§ Given passage
▬▬▬▬▬▬

To participate, student must fill out an application form that includes their grades for the year. They must also get a recommendation letter from one of their teachers.
At New College, under the watchful eye of Gilchrist and her teaching assistants, the children performed experiments, recorded observations, took field trips and produced data. “Hopefully [it will] inspire them to do their own experiments for science fair projects at their own schools,” Gilchrist said.
Another goal is to show students how the health of Sarasota Bay is important to the health of the citizens who live in the area. “We try to make it relate to things around them,” she said. Joey, a seventh-grader at Village Island Montessori School in Sarasota, said he liked being outside and doing activities such as walks along the bay to takes samples for study and to study bugs that feed on leaves.

▬▬▬▬▬▬

§ Data excerpt
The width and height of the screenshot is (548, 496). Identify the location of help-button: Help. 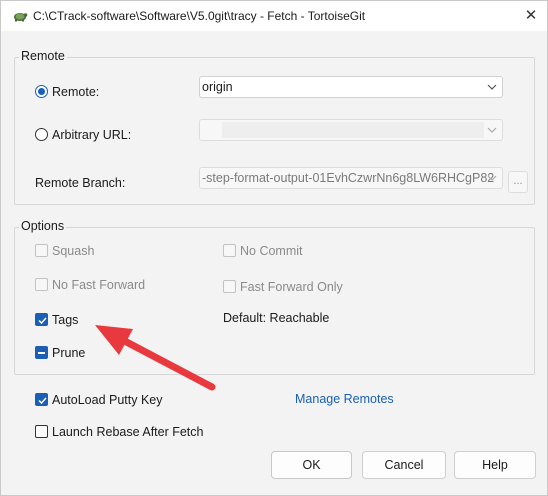
(495, 465).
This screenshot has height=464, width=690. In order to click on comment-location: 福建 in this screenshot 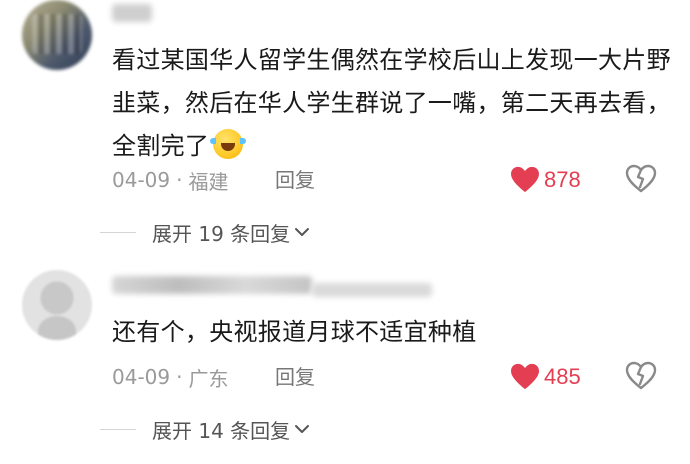, I will do `click(208, 182)`.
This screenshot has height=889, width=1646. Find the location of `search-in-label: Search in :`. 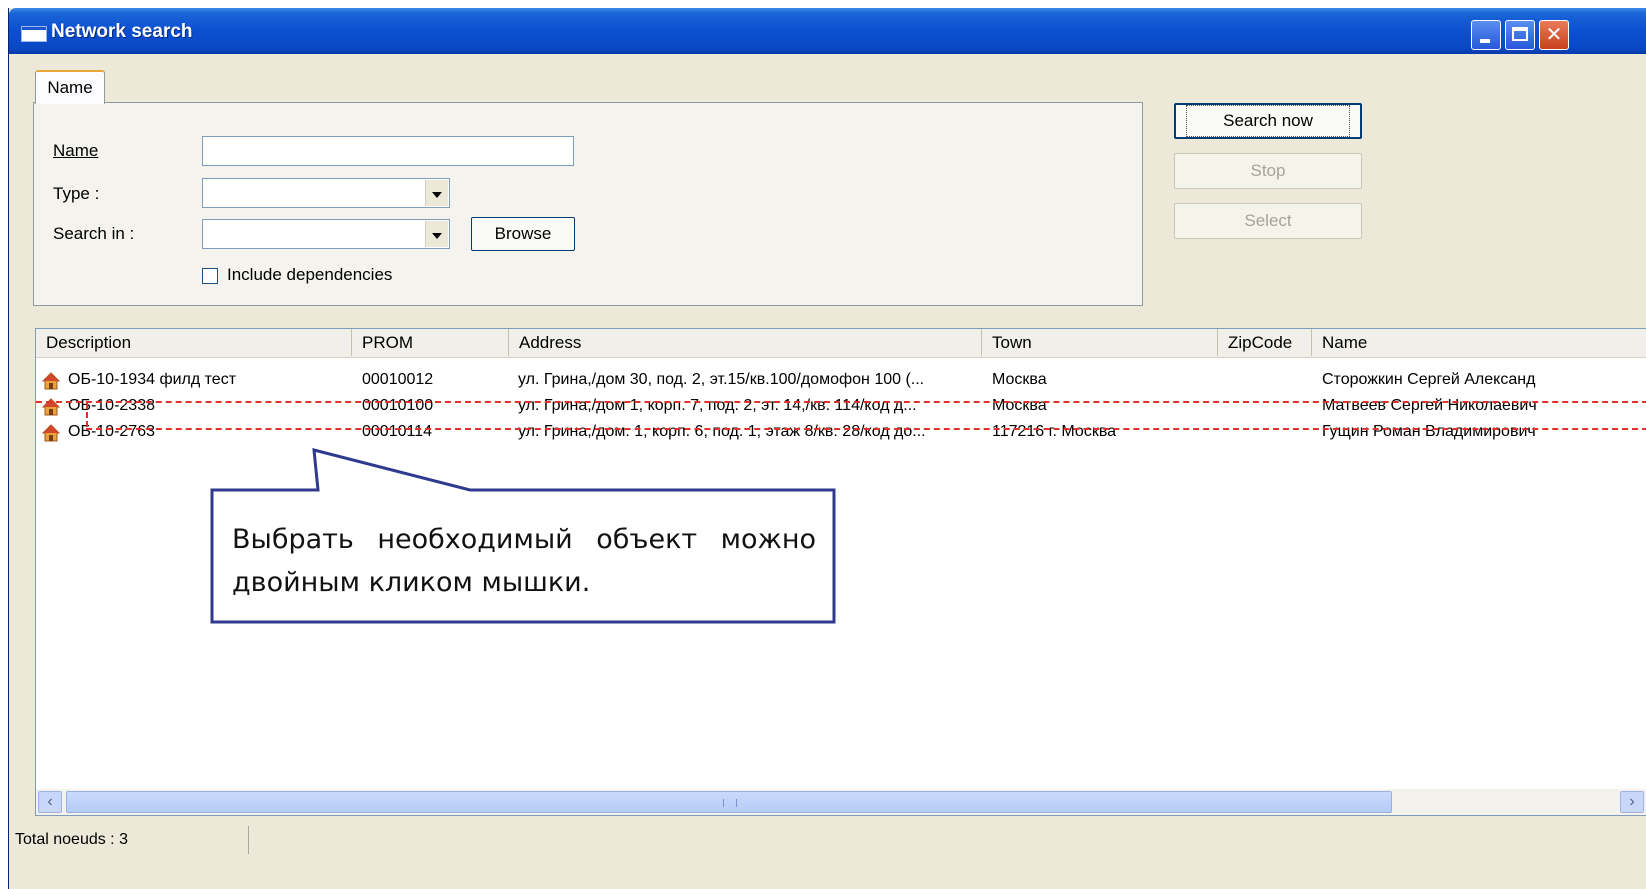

▬▬▬▬▬▬

§ Instruction 1
Translate this sentence from the passage on the New College science program into Spanish: "They must also get a recommendation letter from one of their teachers."
§ Instruction 2
Pick up the passage on the New College science program after its final sentence and write the next few sentences.

§ Response area 1
También deben conseguir una carta de recomendación de uno de sus maestros.

§ Response area 2
Vincenzo, from Sarasota Military Academy Prep, said he liked studying anemones. “They have an interesting life cycle,” he said. Jacob, a seventh-grader also from Village Island Montessori, said he’s learned a lot studying brine shrimp. “I really like observing them in different environments.”
Gilchrist credits private donations, as well as grants from organizations including the Dart Foundation, Sarasota Bay Estuary Program and Publix Charities with making the program possible. “The nice thing is, we’ve had students who have done this multiple years. It’s interesting to see, once they get into the senior level, what they’re choosing to do,” Gilchrist said. “I’m proud of them.”